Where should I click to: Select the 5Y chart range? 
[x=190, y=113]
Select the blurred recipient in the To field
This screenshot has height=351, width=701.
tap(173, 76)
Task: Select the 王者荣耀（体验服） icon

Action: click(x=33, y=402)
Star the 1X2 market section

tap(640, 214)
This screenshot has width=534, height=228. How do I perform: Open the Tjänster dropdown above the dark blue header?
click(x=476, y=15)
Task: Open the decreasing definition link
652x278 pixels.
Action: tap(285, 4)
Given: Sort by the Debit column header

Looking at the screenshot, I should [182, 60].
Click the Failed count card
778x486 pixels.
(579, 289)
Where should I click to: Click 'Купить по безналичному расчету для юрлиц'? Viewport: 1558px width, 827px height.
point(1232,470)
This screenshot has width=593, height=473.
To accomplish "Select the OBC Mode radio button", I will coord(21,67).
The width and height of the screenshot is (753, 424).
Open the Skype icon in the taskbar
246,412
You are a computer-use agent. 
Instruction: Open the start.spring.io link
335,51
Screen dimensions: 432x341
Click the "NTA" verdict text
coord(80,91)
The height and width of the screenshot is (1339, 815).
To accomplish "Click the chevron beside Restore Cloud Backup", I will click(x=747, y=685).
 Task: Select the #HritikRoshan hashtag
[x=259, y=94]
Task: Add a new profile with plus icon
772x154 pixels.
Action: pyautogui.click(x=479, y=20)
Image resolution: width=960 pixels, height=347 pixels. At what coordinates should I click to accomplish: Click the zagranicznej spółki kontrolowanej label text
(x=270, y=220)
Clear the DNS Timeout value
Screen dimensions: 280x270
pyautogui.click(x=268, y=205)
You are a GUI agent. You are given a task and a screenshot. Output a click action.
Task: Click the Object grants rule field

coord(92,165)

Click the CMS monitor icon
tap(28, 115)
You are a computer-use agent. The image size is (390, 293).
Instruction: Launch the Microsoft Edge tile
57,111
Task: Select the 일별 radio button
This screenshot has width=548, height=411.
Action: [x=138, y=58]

***

**AIM OF THE TASK**
Would you repeat all of the data above, word for word?

**YOUR RESPONSE**
Where should I click to: Select the 5Y chart range? 
[x=190, y=113]
Select the blurred recipient in the To field
This screenshot has height=351, width=701.
tap(173, 76)
Task: Select the 王者荣耀（体验服） icon

Action: click(x=33, y=402)
Star the 1X2 market section

tap(640, 214)
This screenshot has width=534, height=228. How do I perform: Open the Tjänster dropdown above the dark blue header?
click(x=476, y=15)
Task: Open the decreasing definition link
652x278 pixels.
Action: tap(285, 4)
Given: Sort by the Debit column header

Looking at the screenshot, I should [182, 60].
Click the Failed count card
778x486 pixels.
(579, 289)
Where should I click to: Click 'Купить по безналичному расчету для юрлиц'? Viewport: 1558px width, 827px height.
point(1232,470)
This screenshot has width=593, height=473.
To accomplish "Select the OBC Mode radio button", I will coord(21,67).
The width and height of the screenshot is (753, 424).
Open the Skype icon in the taskbar
246,412
You are a computer-use agent. 
Instruction: Open the start.spring.io link
335,51
Screen dimensions: 432x341
Click the "NTA" verdict text
coord(80,91)
The height and width of the screenshot is (1339, 815).
To accomplish "Click the chevron beside Restore Cloud Backup", I will click(x=747, y=685).
 Task: Select the #HritikRoshan hashtag
[x=259, y=94]
Task: Add a new profile with plus icon
772x154 pixels.
Action: pyautogui.click(x=479, y=20)
Image resolution: width=960 pixels, height=347 pixels. At what coordinates should I click to accomplish: Click the zagranicznej spółki kontrolowanej label text
(x=270, y=220)
Clear the DNS Timeout value
Screen dimensions: 280x270
pyautogui.click(x=268, y=205)
You are a GUI agent. You are given a task and a screenshot. Output a click action.
Task: Click the Object grants rule field

coord(92,165)

Click the CMS monitor icon
tap(28, 115)
You are a computer-use agent. The image size is (390, 293).
Instruction: Launch the Microsoft Edge tile
57,111
Task: Select the 일별 radio button
This screenshot has width=548, height=411.
Action: [x=138, y=58]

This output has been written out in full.